All residents can preregister to book an appointment at a mass vaccination site at mass.gov/COVIDVaccine. Appointments will be offered based on eligibility and available appointments nearby. It is expected that more sites will come online as part of the preregistration process in April.

Timeline for remaining groups

  • March 22nd: Residents 60+ and certain workers
  • April 5th: Residents 55+ and residents with one certain medical condition
  • April 19th: General public ages 16 years of age and older

The full timeline is available at mass.gov/COVIDVaccinePhases.

The Commonwealth has received assurances from the federal government that an increased vaccine supply will be available to states soon. Depending on supply, it could take weeks for people to be notified that an appointment is available at a mass vaccination site.

Dose Update

This week, the state is receiving a modest increase in supply of first doses, approximately 170,000. This includes an unexpected 8,000 doses of J&J vaccine.

In total, the Commonwealth will receive 316,000 first and second doses as part of the state allocation. These figures do not include doses provided through the Federal Retail Pharmacy Program or to Federally Qualified Health Centers.
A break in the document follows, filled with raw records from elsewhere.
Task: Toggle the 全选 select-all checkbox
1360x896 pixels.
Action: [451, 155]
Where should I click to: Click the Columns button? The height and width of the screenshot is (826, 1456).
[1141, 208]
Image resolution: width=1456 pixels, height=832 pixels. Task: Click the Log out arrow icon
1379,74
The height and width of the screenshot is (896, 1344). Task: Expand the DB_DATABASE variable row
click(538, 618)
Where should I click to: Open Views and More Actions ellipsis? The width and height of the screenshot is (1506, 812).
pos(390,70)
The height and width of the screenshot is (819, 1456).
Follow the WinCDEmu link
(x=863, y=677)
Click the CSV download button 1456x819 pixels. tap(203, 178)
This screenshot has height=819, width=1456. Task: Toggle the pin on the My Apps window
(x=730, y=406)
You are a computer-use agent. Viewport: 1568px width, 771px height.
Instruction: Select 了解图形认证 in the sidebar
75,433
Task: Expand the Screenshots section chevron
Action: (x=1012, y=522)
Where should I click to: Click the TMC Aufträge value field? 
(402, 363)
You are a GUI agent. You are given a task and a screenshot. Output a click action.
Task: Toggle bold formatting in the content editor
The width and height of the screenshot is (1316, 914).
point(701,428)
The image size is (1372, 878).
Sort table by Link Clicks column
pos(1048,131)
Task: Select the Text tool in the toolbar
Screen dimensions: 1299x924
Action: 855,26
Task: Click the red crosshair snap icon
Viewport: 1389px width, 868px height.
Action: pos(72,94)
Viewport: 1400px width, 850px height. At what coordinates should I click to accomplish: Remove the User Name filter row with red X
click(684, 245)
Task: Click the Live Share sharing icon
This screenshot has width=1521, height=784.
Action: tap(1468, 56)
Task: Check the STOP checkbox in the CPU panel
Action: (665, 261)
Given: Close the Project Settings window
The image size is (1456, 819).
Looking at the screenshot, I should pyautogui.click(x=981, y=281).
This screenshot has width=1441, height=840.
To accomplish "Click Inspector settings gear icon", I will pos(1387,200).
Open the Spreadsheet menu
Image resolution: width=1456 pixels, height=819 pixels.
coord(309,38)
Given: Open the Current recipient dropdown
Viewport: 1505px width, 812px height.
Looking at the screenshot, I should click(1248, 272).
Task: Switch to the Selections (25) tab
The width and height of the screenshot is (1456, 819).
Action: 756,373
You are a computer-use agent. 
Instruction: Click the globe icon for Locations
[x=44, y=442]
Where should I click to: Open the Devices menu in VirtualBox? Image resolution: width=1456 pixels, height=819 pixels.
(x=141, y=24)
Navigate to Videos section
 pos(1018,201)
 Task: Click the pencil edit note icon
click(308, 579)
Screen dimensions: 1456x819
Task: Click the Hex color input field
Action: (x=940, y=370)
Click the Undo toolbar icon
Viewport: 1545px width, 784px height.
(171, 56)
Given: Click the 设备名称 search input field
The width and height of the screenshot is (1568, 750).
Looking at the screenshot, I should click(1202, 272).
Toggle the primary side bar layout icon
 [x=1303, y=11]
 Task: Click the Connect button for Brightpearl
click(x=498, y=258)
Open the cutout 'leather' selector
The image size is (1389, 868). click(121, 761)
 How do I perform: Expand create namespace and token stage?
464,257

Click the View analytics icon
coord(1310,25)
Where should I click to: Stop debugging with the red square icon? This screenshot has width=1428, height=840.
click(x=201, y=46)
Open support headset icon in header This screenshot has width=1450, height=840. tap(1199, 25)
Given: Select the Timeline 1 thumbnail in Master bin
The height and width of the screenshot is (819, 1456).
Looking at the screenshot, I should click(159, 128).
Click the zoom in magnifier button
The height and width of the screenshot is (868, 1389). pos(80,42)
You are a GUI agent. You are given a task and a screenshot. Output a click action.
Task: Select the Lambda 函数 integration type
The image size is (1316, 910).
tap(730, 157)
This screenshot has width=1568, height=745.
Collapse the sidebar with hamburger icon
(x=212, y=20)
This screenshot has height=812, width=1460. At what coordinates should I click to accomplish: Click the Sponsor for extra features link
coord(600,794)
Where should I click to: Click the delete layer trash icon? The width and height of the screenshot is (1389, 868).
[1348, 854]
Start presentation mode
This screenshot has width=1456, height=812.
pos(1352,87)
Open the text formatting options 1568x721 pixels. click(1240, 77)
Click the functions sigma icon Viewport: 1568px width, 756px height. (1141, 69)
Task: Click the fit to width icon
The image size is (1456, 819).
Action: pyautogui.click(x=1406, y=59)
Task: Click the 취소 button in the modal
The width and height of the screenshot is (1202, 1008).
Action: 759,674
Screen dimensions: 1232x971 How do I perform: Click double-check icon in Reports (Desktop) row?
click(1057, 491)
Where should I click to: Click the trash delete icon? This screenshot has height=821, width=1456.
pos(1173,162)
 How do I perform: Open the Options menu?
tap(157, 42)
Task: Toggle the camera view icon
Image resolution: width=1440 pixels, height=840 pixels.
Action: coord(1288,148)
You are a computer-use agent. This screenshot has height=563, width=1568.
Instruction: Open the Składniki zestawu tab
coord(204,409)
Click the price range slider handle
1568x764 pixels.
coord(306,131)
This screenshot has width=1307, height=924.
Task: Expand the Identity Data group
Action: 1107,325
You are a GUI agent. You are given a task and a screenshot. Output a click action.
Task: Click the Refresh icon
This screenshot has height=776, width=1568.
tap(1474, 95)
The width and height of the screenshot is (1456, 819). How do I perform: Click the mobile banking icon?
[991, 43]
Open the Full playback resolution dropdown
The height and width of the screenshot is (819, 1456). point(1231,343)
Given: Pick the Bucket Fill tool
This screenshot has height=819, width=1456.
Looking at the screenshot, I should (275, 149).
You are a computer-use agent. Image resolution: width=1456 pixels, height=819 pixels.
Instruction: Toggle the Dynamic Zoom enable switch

This week, first doses and second dose state allocations (total doses), were distributed among providers as follows:

  • Mass vaccination locations: 101,890
  • Health systems and health care providers (excluding CHCs): 99,230
  • Community Health Centers: 27,450
  • Regional Collaboratives and Local Boards of Health: 59,580
    • Regional Collaboratives: 40,370
    • Local Boards of Health: 19,210
  • Retail pharmacies (non-CVS)
    • State allocation: 8,490
  • Mobile Clinics supporting long-term care facilities, congregate care, affordable/low-income senior housing and homebound individuals: 19,180

Weekly allocations are subject to change based on federal availability, demand from providers, and obligations to meet second doses. Providers have 10 days to use their doses and must meet specific performance thresholds.

Federal Doses

In addition to the state allocation, the federal government distributes vaccines to CVS Health sites as part of the Federal Retail Pharmacy Partnership as well as to certain Massachusetts federally qualified community health centers. These quantities fluctuate on a weekly basis and are not counted as part of the state’s weekly allocation.

This week, 106,440 first and second doses have been allocated to the retail pharmacy program and 9,500 doses have been allocated to the federally qualified health centers.